レアなモンスターより大事なもの

先日、子どもと一緒にセミ取りにいきました。小学1年生の息子が虫取網を持って、年中さんの娘が虫かごを持って、帽子をかぶり、虫除けスプレーもして準備万端で出掛けました。

出掛ける前に娘からセミを素手で触れるようになったと聞いていたので、息子も妹には負けていられないと気合い十分でセミ取りに挑みました。

マンションの敷地内にある公園がセミ取り合戦の舞台です。セミは暑さを煽るようにミンミンと鳴いています。一番最初にセミを見つけたのは、私でした。木の幹や枝にたくさんセミがいました。うじゃうじゃいるセミの群れを見て気持ち悪さが先行し、鳥肌が立ちました。実はセミに限らず、虫全般がとても苦手なんです。

息子を急いで呼び、すぐさま戦闘開始です。大喜びでセミを取る息子かと思いきや、セミの姿を見て戦意喪失したのか後ずさりするのです。出掛けるときのあの勢いはどこへやら。実は息子も私と同じで虫がダメだったのです。「パパが取って」とせがむ息子に父の威厳を見せなければとプレッシャーの私。息子から虫取網を奪い取り(やけくそ)、うじゃうじゃ群れになっているセミと対峙しました。つぶらな瞳で期待の視線を送る娘。セミがどのように行動するか予測できない不安。父の姿を見て、息子の成長に期待する私。

目まぐるしく思考が回転し切ったあと、意を決した私は、1匹のセミをロックオン。虫取網の柄の長さと身長を利用し、高いところから「ガッ」と下にセミをすくい、地面にバッと押さえ込みました。なんと見事にセミは網のなか。華麗な一連の動きに我ながら惚れ惚れとしてしまいました。

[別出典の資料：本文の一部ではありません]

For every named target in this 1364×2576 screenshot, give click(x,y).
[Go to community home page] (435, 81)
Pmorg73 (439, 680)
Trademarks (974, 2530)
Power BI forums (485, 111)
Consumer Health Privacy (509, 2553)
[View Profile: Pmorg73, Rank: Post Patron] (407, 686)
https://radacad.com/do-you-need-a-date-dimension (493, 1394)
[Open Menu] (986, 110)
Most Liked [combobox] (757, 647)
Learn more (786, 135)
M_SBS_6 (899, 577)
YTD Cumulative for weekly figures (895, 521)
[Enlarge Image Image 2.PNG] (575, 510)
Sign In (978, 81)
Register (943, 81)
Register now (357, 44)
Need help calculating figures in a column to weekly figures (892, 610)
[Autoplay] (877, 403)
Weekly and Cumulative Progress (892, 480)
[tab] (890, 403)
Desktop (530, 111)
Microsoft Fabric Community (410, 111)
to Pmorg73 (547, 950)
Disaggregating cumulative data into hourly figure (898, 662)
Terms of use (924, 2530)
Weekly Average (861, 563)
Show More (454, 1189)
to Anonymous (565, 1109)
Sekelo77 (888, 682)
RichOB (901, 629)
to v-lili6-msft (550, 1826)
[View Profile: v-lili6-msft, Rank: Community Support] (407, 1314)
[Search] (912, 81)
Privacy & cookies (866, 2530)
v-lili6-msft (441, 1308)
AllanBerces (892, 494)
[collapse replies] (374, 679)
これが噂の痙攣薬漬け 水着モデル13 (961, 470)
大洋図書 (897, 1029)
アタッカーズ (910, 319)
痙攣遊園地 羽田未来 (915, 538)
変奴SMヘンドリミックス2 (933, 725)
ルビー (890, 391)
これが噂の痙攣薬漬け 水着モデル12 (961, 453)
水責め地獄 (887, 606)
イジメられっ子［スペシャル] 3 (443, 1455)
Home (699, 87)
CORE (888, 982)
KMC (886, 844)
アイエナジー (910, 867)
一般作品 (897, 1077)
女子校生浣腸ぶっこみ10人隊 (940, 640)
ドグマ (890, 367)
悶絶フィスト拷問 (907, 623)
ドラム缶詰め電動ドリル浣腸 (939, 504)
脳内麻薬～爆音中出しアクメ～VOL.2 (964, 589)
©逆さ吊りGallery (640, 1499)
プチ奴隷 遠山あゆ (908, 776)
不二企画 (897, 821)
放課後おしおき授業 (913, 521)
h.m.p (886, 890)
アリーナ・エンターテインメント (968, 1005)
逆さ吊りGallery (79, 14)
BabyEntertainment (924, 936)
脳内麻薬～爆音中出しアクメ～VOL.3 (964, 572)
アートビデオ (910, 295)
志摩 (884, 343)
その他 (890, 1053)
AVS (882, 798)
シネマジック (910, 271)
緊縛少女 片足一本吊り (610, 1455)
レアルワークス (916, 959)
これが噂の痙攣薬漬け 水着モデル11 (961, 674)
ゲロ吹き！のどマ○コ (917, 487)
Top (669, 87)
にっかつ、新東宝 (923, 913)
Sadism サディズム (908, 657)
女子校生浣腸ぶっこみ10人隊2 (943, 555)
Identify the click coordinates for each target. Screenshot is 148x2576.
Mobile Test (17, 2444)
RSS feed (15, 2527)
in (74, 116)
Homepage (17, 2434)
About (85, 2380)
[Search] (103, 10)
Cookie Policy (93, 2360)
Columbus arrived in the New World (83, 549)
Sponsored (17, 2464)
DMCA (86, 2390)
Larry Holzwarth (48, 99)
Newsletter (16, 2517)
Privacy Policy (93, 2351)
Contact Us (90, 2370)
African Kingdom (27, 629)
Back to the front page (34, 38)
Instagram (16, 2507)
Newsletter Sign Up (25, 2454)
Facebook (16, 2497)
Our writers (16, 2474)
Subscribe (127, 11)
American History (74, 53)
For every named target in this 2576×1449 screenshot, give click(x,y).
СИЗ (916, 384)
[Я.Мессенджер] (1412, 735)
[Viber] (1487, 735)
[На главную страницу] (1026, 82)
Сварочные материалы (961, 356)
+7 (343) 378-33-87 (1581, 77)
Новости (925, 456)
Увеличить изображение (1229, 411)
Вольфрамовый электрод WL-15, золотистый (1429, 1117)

息子にセミを触らせようと声をかけますが、「ジジジッ!!」と羽根をバタバタさせているセミに近づくはずもなく、娘が涼しい顔で網から虫かごに移しかえました。

虫が苦手な私でしたが、セミだけは触れるようになって合計3匹をゲットすることが出来ました。

息子はというと最後まで相変わらずでしたが、まぁ、焦らず見守っていきたいと思います。

世間ではスマートフォンでレアなモンスターをゲットして一喜一憂していますが、自然の中で虫探ししているほうがよっぽど楽しいと思いました。

息子、娘とともに成長する夏としたいです。